(Beginning of GIVEN ENTRIES)

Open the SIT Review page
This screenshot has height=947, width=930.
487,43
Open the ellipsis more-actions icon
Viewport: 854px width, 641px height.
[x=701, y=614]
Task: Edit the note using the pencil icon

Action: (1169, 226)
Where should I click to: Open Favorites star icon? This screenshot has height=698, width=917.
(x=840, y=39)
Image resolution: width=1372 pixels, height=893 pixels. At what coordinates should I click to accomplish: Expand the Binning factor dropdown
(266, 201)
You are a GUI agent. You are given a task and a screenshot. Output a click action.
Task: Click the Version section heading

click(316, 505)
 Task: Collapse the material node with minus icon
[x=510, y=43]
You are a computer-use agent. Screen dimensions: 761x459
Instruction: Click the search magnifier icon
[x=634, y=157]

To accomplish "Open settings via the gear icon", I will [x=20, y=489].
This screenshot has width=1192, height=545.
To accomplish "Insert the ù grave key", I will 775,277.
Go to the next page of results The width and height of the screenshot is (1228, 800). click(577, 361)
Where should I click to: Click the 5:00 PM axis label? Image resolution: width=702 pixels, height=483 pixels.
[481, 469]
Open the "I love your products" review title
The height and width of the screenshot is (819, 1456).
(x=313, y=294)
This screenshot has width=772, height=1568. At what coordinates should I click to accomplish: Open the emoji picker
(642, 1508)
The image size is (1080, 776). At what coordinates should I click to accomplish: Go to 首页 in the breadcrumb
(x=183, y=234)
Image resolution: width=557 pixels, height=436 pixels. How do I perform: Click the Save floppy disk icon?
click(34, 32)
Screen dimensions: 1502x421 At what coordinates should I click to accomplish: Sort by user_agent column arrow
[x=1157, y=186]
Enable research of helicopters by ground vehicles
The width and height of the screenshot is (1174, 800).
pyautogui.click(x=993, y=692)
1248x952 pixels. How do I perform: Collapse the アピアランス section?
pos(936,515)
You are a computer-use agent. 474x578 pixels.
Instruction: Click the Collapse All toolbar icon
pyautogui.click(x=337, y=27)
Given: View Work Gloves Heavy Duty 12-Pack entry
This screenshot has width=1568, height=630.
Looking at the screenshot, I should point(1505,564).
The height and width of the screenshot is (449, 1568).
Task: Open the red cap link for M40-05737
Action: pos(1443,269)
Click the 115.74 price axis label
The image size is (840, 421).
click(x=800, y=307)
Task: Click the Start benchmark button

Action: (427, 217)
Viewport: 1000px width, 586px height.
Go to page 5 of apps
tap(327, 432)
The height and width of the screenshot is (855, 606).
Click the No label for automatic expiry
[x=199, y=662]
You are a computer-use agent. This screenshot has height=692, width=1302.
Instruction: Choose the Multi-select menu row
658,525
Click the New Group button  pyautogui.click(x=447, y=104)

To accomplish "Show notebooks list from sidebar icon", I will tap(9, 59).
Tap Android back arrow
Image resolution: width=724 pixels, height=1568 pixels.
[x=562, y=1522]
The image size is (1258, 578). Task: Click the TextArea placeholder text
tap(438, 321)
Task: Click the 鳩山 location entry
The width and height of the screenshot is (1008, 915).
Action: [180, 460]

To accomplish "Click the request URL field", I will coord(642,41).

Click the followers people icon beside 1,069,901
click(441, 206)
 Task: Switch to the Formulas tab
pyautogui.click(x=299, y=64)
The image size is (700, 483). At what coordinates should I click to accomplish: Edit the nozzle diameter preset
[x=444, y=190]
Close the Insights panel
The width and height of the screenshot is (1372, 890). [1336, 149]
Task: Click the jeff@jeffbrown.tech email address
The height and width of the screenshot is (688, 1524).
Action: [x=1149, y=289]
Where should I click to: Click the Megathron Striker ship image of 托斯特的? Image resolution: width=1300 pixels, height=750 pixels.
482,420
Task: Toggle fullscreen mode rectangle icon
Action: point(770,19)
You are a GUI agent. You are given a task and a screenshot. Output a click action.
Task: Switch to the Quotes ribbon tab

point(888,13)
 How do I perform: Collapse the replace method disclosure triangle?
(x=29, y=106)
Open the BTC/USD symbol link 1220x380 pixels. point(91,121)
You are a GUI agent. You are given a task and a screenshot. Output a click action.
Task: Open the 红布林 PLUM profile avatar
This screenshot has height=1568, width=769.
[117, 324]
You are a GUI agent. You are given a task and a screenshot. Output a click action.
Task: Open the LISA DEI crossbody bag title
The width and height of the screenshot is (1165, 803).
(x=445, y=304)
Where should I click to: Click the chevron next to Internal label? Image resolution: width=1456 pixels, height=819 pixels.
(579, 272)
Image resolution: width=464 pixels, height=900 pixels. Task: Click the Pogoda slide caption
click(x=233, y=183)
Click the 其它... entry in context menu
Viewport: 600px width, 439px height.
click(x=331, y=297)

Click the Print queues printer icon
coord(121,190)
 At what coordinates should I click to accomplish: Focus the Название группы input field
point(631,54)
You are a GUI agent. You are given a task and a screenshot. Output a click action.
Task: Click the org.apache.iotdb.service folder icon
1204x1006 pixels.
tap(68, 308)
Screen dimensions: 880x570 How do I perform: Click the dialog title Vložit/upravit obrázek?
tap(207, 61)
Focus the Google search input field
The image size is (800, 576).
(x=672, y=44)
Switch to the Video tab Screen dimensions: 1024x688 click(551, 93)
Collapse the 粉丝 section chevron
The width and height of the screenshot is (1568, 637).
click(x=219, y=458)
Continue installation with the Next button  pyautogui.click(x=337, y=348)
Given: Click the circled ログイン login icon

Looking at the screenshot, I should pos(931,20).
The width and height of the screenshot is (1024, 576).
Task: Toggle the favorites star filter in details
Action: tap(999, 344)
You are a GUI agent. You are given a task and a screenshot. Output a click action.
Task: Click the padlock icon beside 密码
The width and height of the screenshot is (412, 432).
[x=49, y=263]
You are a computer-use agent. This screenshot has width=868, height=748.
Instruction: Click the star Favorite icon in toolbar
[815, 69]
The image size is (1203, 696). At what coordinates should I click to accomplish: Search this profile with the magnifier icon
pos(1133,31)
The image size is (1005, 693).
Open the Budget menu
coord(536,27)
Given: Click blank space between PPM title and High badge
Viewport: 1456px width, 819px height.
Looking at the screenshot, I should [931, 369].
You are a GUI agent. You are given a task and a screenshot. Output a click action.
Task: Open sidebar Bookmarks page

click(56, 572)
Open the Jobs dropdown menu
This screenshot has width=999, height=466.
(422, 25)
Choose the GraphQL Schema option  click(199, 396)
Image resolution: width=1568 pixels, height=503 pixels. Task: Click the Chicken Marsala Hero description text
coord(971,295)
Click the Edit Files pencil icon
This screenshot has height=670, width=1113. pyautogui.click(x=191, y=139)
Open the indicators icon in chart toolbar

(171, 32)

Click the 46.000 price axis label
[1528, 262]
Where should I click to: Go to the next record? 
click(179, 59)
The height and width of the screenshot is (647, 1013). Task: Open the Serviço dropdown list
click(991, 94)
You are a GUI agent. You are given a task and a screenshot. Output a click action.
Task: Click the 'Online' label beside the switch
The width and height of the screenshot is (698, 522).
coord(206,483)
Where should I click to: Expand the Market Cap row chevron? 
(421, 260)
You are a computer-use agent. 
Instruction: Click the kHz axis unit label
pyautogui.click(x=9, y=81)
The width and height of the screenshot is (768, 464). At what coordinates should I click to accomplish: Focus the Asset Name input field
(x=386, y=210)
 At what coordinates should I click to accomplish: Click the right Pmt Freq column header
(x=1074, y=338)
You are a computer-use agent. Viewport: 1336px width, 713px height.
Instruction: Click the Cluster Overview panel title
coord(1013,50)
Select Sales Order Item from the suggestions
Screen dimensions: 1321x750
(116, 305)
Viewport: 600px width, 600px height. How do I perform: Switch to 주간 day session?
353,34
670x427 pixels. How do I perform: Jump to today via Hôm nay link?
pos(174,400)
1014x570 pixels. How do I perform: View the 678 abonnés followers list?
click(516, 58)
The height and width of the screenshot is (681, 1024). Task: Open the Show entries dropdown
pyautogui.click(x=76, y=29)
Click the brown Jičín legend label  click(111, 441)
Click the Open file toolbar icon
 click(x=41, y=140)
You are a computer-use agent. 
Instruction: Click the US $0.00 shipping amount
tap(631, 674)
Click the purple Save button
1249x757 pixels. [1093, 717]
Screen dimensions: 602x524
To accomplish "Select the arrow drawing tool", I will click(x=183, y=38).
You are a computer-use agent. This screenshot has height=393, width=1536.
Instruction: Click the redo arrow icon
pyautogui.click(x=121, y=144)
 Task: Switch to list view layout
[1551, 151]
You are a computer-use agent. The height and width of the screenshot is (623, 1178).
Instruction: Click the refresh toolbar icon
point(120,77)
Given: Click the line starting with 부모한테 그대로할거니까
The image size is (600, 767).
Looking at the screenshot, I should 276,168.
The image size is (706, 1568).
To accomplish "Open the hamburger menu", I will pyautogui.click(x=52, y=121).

(End of GIVEN ENTRIES)

- ASSIGNMENT: From the listing above, the lines starting with the one that has "Click the No label for automatic expiry" and running through the one that has "Click the New" should be copied exactly, ends included.

- RESPONSE TO THE TASK:
Click the No label for automatic expiry
[x=199, y=662]
You are a computer-use agent. This screenshot has height=692, width=1302.
Instruction: Choose the Multi-select menu row
658,525
Click the New Group button  pyautogui.click(x=447, y=104)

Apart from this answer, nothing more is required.